BMI compares weight (and approximate volume) to surface area, which correlates to useful physical characteristics such as joint loading (force/area) or heat retention (mass of metabolically active tissue per surface area available for heat loss). It may not be apparent that, for objects of identical shape and density, BMI is directly and exactly proportional to height. Using the definition above, one can easily calculate that a 1-cm cube of water has a BMI of 10, a 2-cm cube of water has a BMI of 20, a 1-m cube of water has a BMI of 1,000, and so forth. However, differences in height may overwhelm differences in thickness: Short overweight patients may have a lower BMI than tall thin patients.
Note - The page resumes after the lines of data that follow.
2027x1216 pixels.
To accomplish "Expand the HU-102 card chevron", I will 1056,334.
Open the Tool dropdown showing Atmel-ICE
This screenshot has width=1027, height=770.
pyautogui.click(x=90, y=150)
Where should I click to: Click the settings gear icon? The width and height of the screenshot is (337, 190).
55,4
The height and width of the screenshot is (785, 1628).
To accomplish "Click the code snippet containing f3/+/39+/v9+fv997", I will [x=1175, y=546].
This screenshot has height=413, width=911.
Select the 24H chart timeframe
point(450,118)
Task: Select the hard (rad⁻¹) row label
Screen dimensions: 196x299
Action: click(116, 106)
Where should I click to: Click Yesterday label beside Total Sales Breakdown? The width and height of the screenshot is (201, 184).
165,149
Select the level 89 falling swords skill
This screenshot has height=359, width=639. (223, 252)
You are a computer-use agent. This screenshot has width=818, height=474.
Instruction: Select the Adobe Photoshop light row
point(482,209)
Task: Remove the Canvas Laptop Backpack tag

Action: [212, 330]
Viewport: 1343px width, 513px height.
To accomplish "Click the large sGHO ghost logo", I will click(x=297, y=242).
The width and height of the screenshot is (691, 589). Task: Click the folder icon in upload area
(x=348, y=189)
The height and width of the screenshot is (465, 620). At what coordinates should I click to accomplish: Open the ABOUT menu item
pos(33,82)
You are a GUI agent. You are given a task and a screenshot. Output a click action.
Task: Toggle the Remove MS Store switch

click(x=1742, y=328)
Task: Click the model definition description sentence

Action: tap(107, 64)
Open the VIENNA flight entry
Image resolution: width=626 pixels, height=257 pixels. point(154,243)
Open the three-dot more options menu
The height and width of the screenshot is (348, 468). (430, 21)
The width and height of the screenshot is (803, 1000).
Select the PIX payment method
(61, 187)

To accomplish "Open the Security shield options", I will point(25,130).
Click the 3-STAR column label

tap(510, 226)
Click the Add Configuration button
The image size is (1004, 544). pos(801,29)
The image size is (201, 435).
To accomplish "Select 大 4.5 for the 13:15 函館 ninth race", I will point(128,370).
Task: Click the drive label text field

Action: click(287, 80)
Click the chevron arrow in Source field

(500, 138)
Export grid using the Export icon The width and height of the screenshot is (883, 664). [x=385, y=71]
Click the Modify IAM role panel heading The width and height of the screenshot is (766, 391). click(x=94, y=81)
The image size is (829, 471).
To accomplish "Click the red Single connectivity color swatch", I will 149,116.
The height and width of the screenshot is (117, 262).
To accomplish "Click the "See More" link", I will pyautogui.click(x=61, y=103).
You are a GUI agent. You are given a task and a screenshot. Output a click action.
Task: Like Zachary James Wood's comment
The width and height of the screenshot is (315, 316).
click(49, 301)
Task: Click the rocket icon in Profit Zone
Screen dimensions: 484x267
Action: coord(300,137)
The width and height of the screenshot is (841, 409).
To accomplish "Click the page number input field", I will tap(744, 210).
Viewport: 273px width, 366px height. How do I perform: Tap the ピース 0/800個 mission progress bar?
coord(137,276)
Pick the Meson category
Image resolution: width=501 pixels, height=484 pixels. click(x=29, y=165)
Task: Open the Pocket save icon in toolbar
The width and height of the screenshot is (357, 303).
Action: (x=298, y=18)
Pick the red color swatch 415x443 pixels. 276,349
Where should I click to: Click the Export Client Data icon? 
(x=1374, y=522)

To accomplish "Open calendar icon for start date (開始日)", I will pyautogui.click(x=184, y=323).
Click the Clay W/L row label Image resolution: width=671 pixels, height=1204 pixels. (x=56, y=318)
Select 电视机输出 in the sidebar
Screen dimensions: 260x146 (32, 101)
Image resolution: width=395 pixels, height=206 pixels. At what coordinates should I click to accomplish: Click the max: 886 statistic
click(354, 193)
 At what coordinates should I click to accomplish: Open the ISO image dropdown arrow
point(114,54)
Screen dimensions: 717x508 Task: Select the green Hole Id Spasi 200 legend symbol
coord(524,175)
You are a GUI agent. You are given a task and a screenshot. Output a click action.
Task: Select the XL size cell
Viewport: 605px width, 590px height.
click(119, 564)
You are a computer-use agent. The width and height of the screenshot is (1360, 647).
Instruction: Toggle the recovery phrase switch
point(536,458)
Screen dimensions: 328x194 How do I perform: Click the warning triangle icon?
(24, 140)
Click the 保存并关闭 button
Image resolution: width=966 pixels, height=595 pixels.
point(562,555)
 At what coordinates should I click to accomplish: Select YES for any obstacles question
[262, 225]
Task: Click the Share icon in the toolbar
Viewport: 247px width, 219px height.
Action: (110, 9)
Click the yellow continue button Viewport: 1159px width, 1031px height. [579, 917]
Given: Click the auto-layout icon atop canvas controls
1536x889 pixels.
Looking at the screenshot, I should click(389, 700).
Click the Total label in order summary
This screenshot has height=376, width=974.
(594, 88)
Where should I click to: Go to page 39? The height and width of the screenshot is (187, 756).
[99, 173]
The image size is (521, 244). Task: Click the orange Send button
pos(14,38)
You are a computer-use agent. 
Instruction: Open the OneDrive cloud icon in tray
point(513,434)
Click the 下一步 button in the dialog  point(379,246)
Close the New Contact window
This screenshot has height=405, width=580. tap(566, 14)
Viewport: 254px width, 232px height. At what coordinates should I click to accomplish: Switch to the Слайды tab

The ponderal index (PI = kg/m3) is a statistic proportional to the cube of the height instead of the square of the height. Because volume and mass are cubic functions of the linear dimension, the PI depends on shape but is insensitive to height: The PI of a sphere of water is always 523.6, the PI of a cube of water is always 1,000, and normal human PI is within a narrow range of 10 to 14.3The PI is more commonly used in pediatrics when height changes rapidly; during adolescence, the PI may decrease as children become taller and proportionally thinner, even though the BMI may paradoxically increase.3The human body shape index (HBSI) seeks to determine the optimal exponent, which appears to lie between 2.7 and 2.9 over a wide range of heights and ages (HBSI = kg/m2.8).3 

For these reasons, Lundstrøm et al.  may find better correlations between either the PI or human body shape index and difficult tracheal intubation than between BMI and difficult tracheal intubation. The authors’ data are a valuable resource, and we would like to encourage them to determine if a more significant relationship can be obtained using the PI or the human body shape index.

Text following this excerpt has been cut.